Такое же точно разделение проходит по кинематографу ещё одного эмигранта, Микеланджело Антониони, который к моменту выхода на экраны своего игрового дебюта «Хроника одной любви» (1950) уже был дважды лауреатом премии итальянских кинокритиков в номинации «за лучший документальный фильм». Глядя его ранние работы, диву даёшься: где долгие панорамы по безлюдным пейзажам? где щепки в бочке с водой? Красивое, литое, по-итальянски энергичное монтажное кино про красивых людей, занятых красивым физическим трудом на фоне красивых пейзажей… Ни в одной из этих «красивостей», конечно, слащавости или деланного бодрячества в духе тоталитарной пропаганды не сыщешь, но и безысходной утончённостью здесь тоже не пахнет.
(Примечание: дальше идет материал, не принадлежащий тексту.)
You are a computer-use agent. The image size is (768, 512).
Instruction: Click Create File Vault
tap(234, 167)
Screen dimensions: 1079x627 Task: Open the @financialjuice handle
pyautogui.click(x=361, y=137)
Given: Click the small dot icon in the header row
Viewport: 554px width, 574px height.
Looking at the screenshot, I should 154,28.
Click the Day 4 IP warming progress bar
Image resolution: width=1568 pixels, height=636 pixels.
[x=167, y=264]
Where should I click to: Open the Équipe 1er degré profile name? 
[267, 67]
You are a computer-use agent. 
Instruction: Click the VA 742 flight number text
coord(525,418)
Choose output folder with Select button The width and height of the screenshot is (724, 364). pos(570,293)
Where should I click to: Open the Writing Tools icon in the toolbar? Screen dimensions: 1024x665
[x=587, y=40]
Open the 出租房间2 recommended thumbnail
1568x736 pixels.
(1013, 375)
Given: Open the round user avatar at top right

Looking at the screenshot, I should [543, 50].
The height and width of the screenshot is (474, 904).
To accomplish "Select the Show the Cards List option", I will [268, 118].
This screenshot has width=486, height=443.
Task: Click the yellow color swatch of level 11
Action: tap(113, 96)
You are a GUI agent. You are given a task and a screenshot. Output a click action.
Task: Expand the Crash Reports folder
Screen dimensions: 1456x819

Отменно показательный пример: в «Людях с реки По» (1943–47) на высоком берегу сидит девушка, к ней на велосипеде подъезжает юноша, спешивается, они обнимаются, и камера целомудренно панорамирует в сторону (совсем ненадолго, через три секунды уже начнётся следующий монтажный кадр). В пятидесятые же годы антониониевская камера будет упускать из поля зрения уже совсем иные сцены — молчаливых размолвок и тотального непонимания, потому и панорамы там будут длиться по пол-минуты. Что в документальных фильмах Антониони — целомудрие перед лицом счастья, то в игровых — невыносимость бытия…
Не совсем, впрочем, так. В финальном эпизоде тех же «Людей с реки По» внезапный шторм нагоняет в устье волну, поднимается сильный ветер. Все жители, пригибаясь под его порывами, бегут и прячутся в свои утлые хижины; берег пустеет. И вот тогда, последним кадром, Антониони «предсказывает» себя будущего, хрестоматийного: хмурый серый пейзаж тянется до самого горизонта, без единой живой души. Всё, что может возникнуть на его фоне, — это титр «Fine».
Люди с реки По
…Вольн? было Виго поначалу рассматривать людей как досадный сбой киногении, который можно ракурсами и монтажом уравнять со всей прочей природой, архитектурой и вещами: «настал» звук, у людей прорезалась речь, и вся операторская изощрённость, накопленная за тридцать лет немого кино, уж не могла их заглушить. Пришлось уходить в сюжет, формулировать кризис, расписываться в невозможности его разрешения. Вольн? было и Антониони воспевать пасторально-пролетарские идиллии, ловкость натруженных рук и крутую гладкость загорелых девичьих плеч. Но то, на что анархиста-формалиста Виго вынудила смена кинотехнологии, либерал-интеллигент Антониони проделал, и куда отчётливее, когда затрещало и сломалось время — да так страшно, как не ломалось со времён падения Римской империи. Кризис человеческого? Да нет, куда там кризис — крах. Шторм, ураган, потоп; стихия. Мир обезлюдел, и пребудет таким вовеки. В пустой кадр, которым заканчиваются «Люди с реки По», надо было поместить хотя б кого-нибудь, — хоть актёров, что ли. Никто иной, настоящий, там бы уже не появился… Нет, Антониони — не эмигрант. Он — беженец.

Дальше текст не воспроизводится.